Business leaders spend so much time making sure their network and software is up to date and working efficiently, they sometimes underestimate the value of evaluating hardware. If the devices used to access the network and software aren’t up to speed, it doesn’t matter how innovative or effective they are. A company can’t maximize its full potential if the machines used to do business aren’t qualified to handle the necessary tasks.
The New Minimums
No company goes into business with the goal of using outdated hardware. But over time, network demands increase, software becomes more robust and users require more features and integration. Cutting-edge computers have a shelf life, and eventually, technology surpasses their ability to process the required information at an appropriate speed. The strain on old hardware can create slowdowns, problems with compatibility, and a frustrating user experience for employees. And the company loses time and money (and possibly more business) until the issues are resolved.

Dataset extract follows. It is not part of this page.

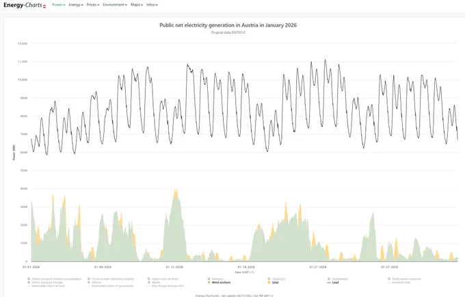The image size is (465, 297).
Task: Enable the Hydro water reservoir legend marker
Action: (x=405, y=279)
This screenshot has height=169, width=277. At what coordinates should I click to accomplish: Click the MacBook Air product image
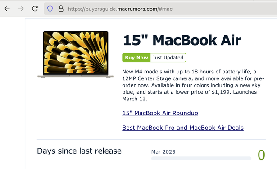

And, at some point, the issues must be resolved. The minimum hardware requirements to run your business increases every year, even if the hardware itself isn’t updated. Eventually, decision-makers must address how to keep the company’s hardware assets from becoming inadequate. Processor speed, memory, storage, and even screen size and resolution make a difference in how effective employees can be, and how well a network’s features are utilized. It doesn’t make sense to invest in the best software if the hardware can’t reap the full benefits of its capabilities. So when a business is evaluating how to stay on top of its game, hardware inventory needs to be an integral part of the discussion.